[Stored data]
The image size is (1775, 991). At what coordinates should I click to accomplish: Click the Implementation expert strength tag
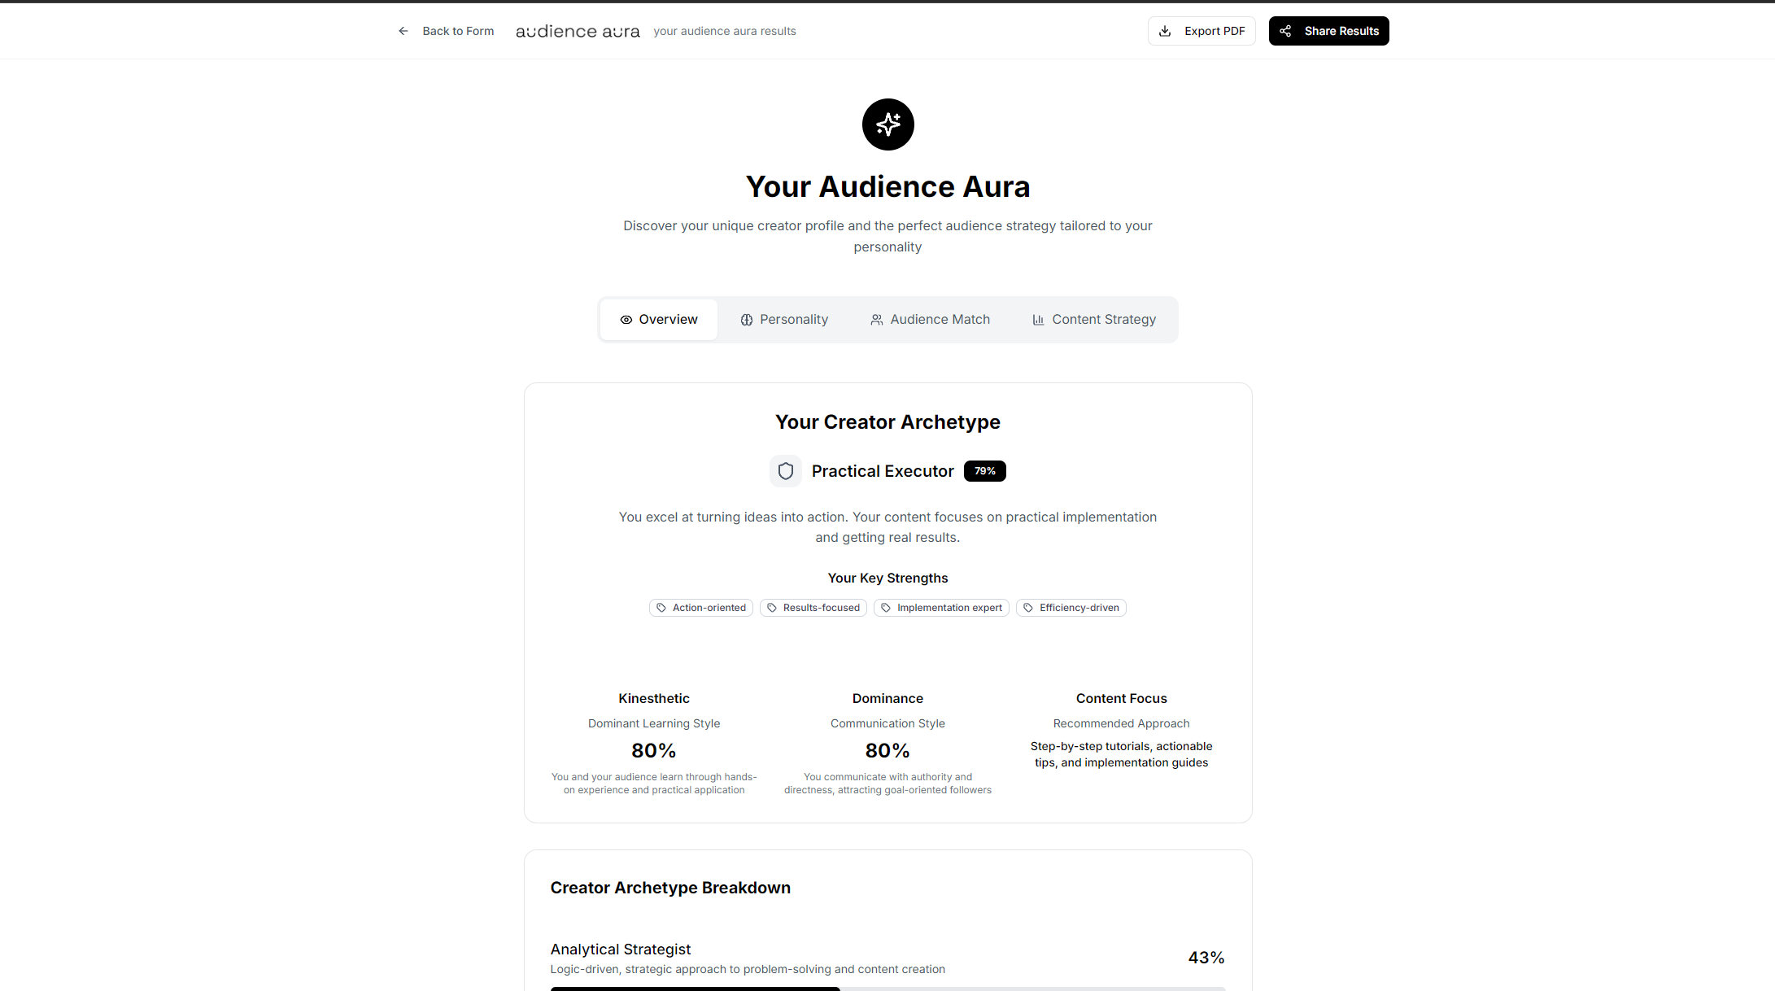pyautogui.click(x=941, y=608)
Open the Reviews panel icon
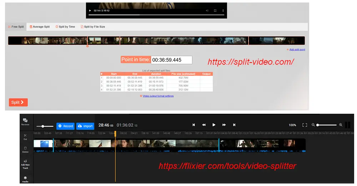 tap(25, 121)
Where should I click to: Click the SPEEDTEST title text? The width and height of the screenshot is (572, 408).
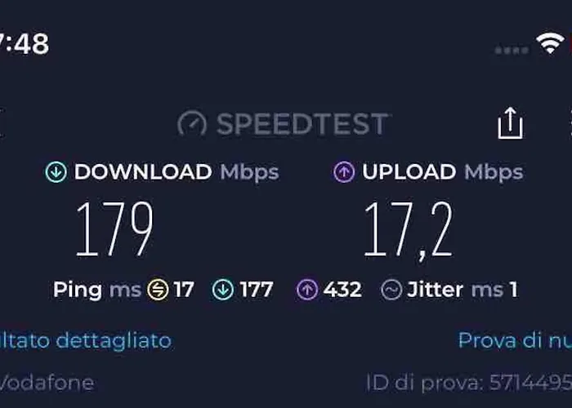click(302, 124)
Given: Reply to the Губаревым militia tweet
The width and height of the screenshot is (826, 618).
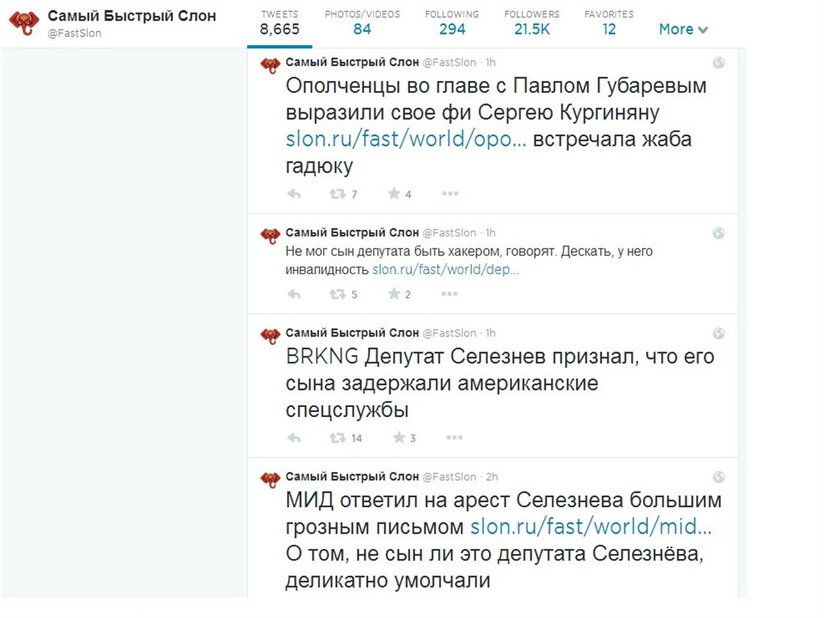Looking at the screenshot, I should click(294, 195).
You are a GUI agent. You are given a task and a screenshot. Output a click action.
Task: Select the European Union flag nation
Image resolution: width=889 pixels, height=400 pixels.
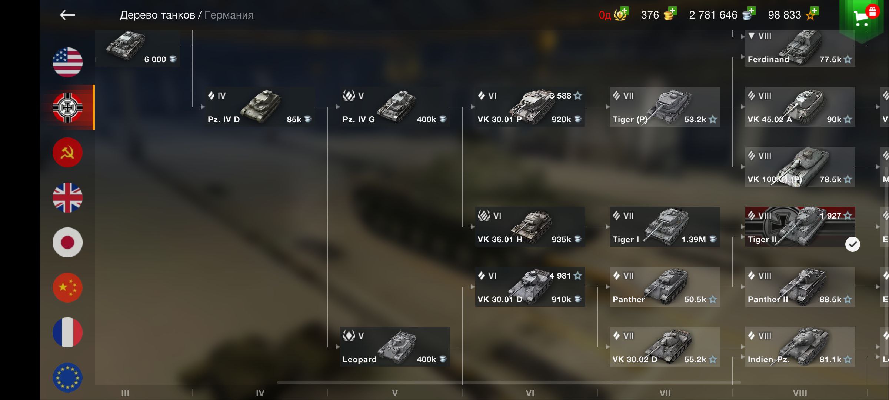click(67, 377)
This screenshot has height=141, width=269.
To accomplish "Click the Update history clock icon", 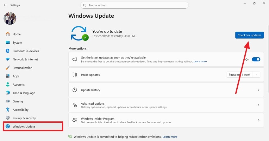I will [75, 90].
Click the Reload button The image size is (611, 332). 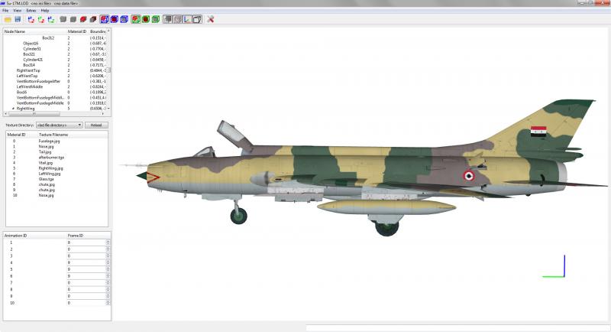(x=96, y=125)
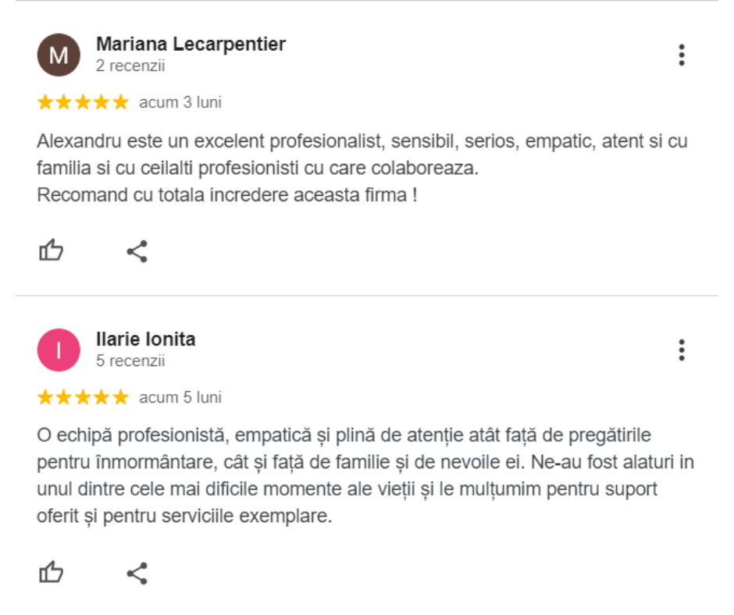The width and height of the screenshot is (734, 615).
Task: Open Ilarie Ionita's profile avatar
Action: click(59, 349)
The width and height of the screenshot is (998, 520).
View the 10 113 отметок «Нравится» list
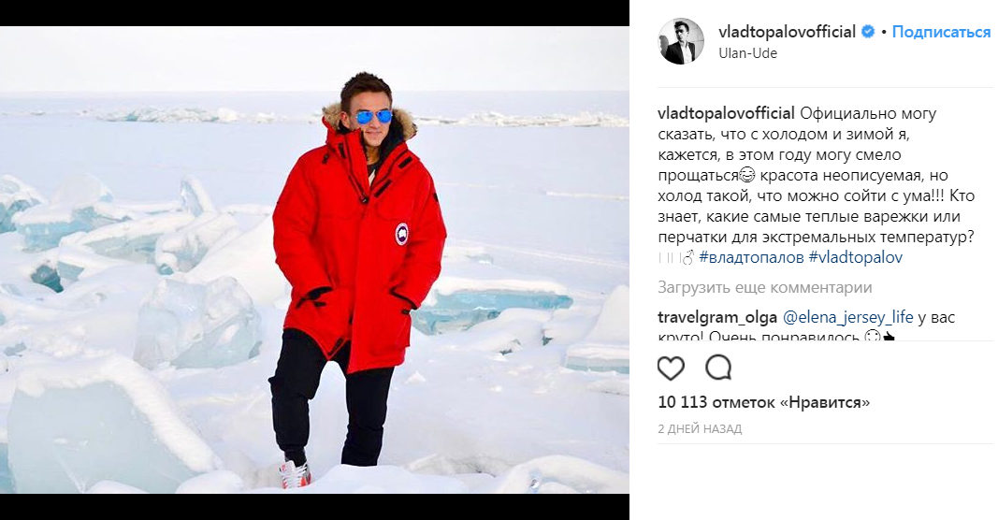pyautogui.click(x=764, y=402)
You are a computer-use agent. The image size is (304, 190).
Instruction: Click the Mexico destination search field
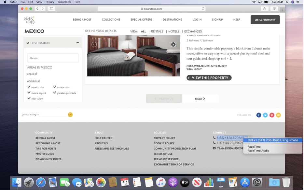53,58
[/Stored data]
• _About this task_: Every line in the records above with the string "agent" in it should be shown.

• _Task result_:
You are a GUI agent. You are given a task and a screenshot. Output a click action.
You are a computer-use agent. The image size is (304, 190).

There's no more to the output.